* _EXERCISE DESCRIPTION_:
Once you reach the line containing "396x185 pixels." in the data below, restate each line word for word up to and including the one containing "Given: Click the H3C logo in header".

* _DATA_:
━━━━━━━━━━━━━━━━
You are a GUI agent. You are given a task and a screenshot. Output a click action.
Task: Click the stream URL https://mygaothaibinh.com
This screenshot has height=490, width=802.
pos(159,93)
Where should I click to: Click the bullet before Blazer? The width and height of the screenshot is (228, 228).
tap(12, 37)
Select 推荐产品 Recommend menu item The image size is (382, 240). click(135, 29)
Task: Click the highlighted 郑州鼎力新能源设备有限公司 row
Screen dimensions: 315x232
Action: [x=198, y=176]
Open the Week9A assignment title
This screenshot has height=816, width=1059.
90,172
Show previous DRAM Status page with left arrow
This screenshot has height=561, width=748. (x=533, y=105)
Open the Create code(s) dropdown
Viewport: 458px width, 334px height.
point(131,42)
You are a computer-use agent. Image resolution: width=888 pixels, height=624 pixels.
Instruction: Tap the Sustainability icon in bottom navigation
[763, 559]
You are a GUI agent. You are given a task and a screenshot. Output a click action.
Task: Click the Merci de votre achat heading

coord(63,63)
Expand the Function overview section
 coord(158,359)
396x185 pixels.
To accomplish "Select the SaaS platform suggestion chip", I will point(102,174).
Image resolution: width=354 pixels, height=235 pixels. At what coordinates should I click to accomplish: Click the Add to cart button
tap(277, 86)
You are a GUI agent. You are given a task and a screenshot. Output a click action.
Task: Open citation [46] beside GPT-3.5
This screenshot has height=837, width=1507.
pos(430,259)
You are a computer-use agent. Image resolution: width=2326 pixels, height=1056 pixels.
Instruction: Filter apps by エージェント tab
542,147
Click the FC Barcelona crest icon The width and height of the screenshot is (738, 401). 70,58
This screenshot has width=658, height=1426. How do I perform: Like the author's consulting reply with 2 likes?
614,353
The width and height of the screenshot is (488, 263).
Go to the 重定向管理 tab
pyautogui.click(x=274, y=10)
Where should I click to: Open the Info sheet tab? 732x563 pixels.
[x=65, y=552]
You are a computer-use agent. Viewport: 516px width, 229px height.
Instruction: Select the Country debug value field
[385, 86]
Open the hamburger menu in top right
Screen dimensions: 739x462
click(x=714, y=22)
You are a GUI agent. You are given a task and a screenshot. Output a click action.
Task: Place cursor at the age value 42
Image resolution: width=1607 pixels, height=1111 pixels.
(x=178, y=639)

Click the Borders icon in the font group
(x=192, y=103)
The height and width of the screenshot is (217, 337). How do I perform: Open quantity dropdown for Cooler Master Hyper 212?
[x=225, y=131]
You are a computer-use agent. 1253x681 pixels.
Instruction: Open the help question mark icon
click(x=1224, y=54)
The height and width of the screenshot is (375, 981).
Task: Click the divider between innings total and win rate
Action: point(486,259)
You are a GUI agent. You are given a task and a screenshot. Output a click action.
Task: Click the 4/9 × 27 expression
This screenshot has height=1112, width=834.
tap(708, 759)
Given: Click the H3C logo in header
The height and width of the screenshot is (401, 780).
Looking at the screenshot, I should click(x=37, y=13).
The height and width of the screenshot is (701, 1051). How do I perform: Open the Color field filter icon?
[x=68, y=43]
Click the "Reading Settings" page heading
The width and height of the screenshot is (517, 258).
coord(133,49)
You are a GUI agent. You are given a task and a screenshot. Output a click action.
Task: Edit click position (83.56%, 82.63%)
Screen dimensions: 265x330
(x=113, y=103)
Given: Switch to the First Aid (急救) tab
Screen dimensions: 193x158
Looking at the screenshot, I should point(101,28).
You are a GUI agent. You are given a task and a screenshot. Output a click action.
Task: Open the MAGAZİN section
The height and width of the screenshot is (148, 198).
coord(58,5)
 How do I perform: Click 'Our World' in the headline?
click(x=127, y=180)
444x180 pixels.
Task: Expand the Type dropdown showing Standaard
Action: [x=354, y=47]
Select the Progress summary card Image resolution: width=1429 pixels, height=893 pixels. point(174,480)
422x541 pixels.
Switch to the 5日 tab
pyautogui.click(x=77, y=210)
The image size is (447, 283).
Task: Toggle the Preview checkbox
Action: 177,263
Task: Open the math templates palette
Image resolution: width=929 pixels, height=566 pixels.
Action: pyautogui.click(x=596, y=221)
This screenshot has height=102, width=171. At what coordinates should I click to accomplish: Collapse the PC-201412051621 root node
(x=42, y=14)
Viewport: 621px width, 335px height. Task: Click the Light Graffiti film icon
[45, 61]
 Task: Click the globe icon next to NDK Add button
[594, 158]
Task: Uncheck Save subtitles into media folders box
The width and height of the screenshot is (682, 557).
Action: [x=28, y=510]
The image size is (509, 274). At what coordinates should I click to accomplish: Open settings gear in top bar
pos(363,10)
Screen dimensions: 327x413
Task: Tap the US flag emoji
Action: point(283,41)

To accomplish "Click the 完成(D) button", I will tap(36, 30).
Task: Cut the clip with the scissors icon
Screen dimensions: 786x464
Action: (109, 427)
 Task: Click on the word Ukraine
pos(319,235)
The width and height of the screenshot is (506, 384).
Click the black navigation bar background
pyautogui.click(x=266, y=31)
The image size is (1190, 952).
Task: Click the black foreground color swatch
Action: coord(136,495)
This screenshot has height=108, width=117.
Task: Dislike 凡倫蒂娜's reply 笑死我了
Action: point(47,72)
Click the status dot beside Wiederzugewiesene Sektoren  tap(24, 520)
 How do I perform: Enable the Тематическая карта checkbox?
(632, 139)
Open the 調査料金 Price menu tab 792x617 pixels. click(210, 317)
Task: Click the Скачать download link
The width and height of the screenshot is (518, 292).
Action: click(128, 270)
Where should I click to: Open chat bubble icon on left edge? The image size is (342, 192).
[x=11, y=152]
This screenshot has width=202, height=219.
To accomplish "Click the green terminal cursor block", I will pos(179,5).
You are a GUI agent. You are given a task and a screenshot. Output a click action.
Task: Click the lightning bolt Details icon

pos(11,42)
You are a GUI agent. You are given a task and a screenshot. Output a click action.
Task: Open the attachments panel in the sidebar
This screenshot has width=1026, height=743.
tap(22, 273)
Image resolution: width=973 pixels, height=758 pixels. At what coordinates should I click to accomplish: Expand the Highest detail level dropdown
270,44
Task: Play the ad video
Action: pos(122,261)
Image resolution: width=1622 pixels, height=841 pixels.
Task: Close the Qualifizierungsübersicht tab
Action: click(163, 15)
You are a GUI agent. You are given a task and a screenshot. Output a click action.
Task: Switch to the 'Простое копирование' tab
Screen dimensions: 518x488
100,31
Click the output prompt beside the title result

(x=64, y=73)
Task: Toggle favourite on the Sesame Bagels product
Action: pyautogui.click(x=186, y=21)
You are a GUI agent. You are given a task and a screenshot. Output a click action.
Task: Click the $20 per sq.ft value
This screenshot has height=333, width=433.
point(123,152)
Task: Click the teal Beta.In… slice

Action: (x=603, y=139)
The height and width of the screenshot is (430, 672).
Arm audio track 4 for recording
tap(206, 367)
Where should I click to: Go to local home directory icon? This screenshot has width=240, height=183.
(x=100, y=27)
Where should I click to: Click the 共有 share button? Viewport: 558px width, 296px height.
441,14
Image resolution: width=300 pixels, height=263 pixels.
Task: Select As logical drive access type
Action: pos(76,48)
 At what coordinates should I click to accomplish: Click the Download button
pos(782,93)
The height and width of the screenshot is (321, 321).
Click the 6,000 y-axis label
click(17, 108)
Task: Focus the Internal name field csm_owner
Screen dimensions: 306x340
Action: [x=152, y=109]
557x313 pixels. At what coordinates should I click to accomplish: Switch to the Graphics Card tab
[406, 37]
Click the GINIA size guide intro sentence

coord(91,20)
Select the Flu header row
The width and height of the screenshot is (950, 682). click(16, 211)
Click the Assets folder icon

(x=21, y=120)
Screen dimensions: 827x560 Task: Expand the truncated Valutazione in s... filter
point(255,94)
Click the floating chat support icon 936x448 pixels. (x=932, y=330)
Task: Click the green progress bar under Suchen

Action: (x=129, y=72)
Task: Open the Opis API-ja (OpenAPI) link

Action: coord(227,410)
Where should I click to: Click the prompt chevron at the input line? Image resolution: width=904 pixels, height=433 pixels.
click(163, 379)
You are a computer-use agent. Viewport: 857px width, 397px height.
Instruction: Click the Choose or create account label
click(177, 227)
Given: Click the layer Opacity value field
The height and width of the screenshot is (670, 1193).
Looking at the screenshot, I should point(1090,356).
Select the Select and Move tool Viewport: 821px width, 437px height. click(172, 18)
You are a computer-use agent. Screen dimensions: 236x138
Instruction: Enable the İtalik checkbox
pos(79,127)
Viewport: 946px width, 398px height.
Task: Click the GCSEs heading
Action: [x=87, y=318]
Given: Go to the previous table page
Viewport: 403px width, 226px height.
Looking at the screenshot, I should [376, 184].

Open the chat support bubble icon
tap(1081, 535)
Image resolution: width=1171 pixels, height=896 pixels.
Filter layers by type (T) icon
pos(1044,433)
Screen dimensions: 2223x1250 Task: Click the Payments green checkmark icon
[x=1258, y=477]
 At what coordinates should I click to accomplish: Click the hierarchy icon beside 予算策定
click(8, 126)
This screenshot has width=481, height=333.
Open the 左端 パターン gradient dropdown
━━━━━━━━━━━━━━━━
* _WORKED SOLUTION_:
396x185 pixels.
To accomplish "Select the SaaS platform suggestion chip", I will point(102,174).
Image resolution: width=354 pixels, height=235 pixels. At what coordinates should I click to accomplish: Click the Add to cart button
tap(277, 86)
You are a GUI agent. You are given a task and a screenshot. Output a click action.
Task: Open citation [46] beside GPT-3.5
This screenshot has height=837, width=1507.
pos(430,259)
You are a computer-use agent. Image resolution: width=2326 pixels, height=1056 pixels.
Instruction: Filter apps by エージェント tab
542,147
Click the FC Barcelona crest icon The width and height of the screenshot is (738, 401). 70,58
This screenshot has width=658, height=1426. How do I perform: Like the author's consulting reply with 2 likes?
614,353
The width and height of the screenshot is (488, 263).
Go to the 重定向管理 tab
pyautogui.click(x=274, y=10)
Where should I click to: Open the Info sheet tab? 732x563 pixels.
[x=65, y=552]
You are a computer-use agent. Viewport: 516px width, 229px height.
Instruction: Select the Country debug value field
[385, 86]
Open the hamburger menu in top right
Screen dimensions: 739x462
click(x=714, y=22)
You are a GUI agent. You are given a task and a screenshot. Output a click action.
Task: Place cursor at the age value 42
Image resolution: width=1607 pixels, height=1111 pixels.
(x=178, y=639)

Click the Borders icon in the font group
(x=192, y=103)
The height and width of the screenshot is (217, 337). How do I perform: Open quantity dropdown for Cooler Master Hyper 212?
[x=225, y=131]
You are a computer-use agent. 1253x681 pixels.
Instruction: Open the help question mark icon
click(x=1224, y=54)
The height and width of the screenshot is (375, 981).
Task: Click the divider between innings total and win rate
Action: point(486,259)
You are a GUI agent. You are given a task and a screenshot. Output a click action.
Task: Click the 4/9 × 27 expression
This screenshot has height=1112, width=834.
tap(708, 759)
Given: Click the H3C logo in header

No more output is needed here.